Qu’il est faux que la science ne soit que le souvenir des idées d’autrui[1], car Archimède et Newton inventaient ;

Qu’il est faux autant que déplacé de dire que la Lecouvreur et Ninon aient eu autant d’esprit qu’Aristote et Solon[2] : car Solon fit des lois, Aristote quelques livres excellents, et nous n’avons rien de ces deux demoiselles ;

Qu’il est faux de conclure que l’esprit soit le premier des dons, de ce que l’envie permet à chacun d’être le panégyriste de sa probité, et qu’il n’est pas permis de vanter son esprit[3] : car, premièrement, il n’est permis de parler de sa probité que quand elle est attaquée ; secondement, l’esprit est un ornement dont il est impertinent de se vanter, et la probité une chose nécessaire dont il est abominable de manquer ;

Qu’il est faux que l’on devienne stupide dès qu’on cesse d’être passionné[4] : car, au contraire, une passion violente rend l’âme stupide sur tous les autres objets ;

Qu’il est faux que tous les hommes soient nés avec les mêmes talents[5] : car dans toutes les écoles des arts et des sciences, tous ayant les mêmes maîtres, il y en a toujours très-peu qui réussissent ;

Qu’enfin, sans aller plus loin, cet ouvrage, d’ailleurs estimable, est un peu confus, qu’il manque de méthode, et qu’il est gâté par des contes indignes d’un livre de philosophie.

Voilà ce qu’un véritable homme de lettres aurait pu remarquer.

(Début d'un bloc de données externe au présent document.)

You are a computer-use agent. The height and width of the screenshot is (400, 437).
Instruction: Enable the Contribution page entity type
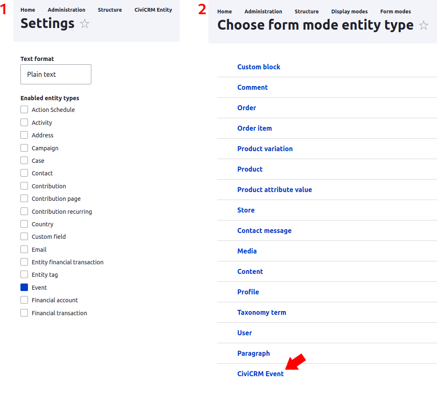[24, 198]
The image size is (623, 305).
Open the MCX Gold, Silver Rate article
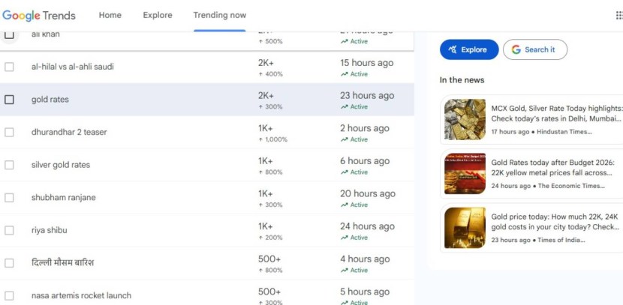click(x=555, y=114)
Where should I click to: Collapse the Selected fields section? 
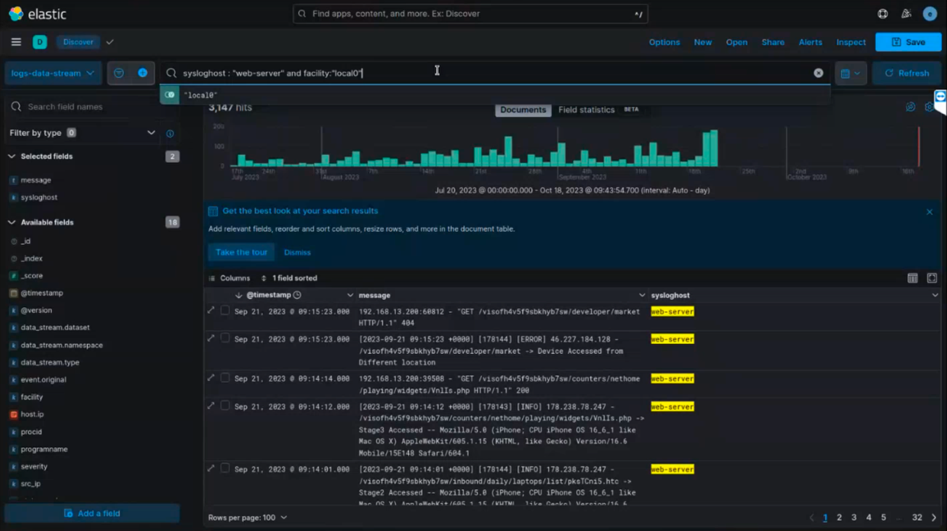[x=11, y=157]
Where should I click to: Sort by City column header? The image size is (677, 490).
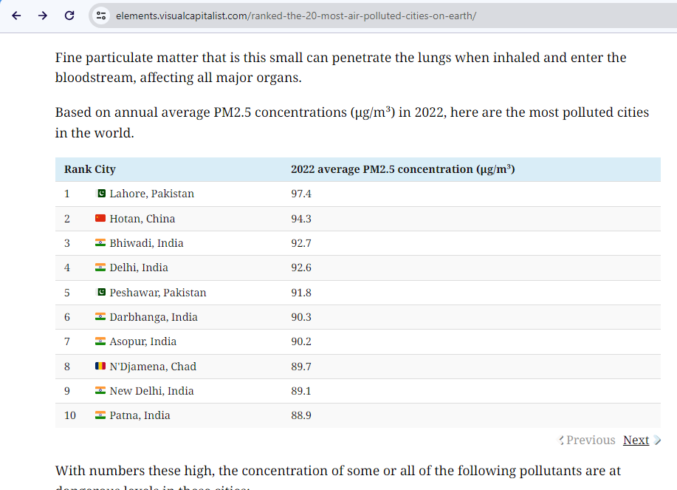(x=105, y=169)
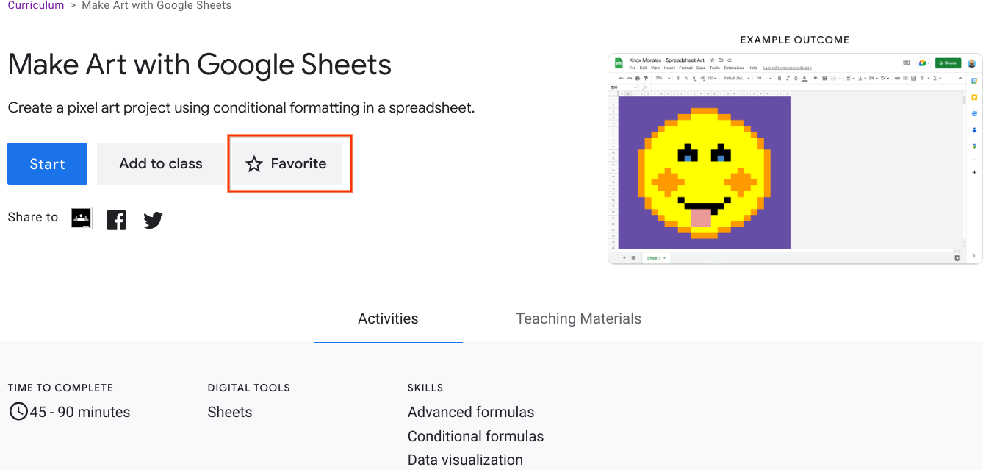Click the clock icon beside Time to Complete
The width and height of the screenshot is (983, 470).
tap(18, 411)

Mais de crier au déisme et à l’athéisme tout à la fois, de recourir indignement à ces deux accusations contradictoires ; de cabaler pour perdre un homme d’un très-grand mérite, pour le dépouiller, lui et son approbateur, de leurs charges ; de solliciter contre lui non-seulement la Sorbonne, qui ne peut faire aucun mal par elle-même, mais le Parlement, qui en pouvait faire beaucoup, ce fut la manœuvre la plus lâche et la plus cruelle : et c’est ce qu’ont fait deux ou trois hommes pétris de fanatisme, d’orgueil et d’envie[6].

  1. Helvétius, de l’Esprit, discours II, chapitre ier.
  2. Ibid.
  3. Ibid., chapitre xxv.
  4. Discours III, chapitre viii.
  5. Ibid., chapitre ier.
  6. La Sorbonne censura d’abord le livre d’Helvétius ; puis quelques prêtres et le nommé Neuville, jésuite, prêchèrent à Paris et à la cour contre l’ouvrage ; puis les jansénistes se mirent à crier qu’il fallait brûler l’auteur lui-même ; puis Chaumeix publia son Examen critique du livre de l’Esprit ; et le gazetier ecclésiastique, et Berthier du journal de Trévoux, se déchaînèrent contre l’athée ; enfin la mère d’Helvétius elle-même, poussée par les jésuites, conjura son fils de se rétracter ; et comme il résistait, on lui cria que sa résistance pouvait compromettre le censeur royal qui avait laissé passer le livre. C’est alors qu’Helvétius signa ce qu’on voulut. Mais vaine soumission ! piége tendu à son honneur seul ! Car dès qu’il eut signé, il reçut ordre de se démettre de sa charge de maître-d’hôtel de la reine ; et son censeur, qu’il avait cru sauver, M. Tercier, fut destitué de sa place de premier commis aux affaires étrangères. Le parlement s’apprêtait même à sévir contre les personnes, quand un arrêt du conseil, qui supprima le livre, sauva l’auteur et le censeur. (G. A.)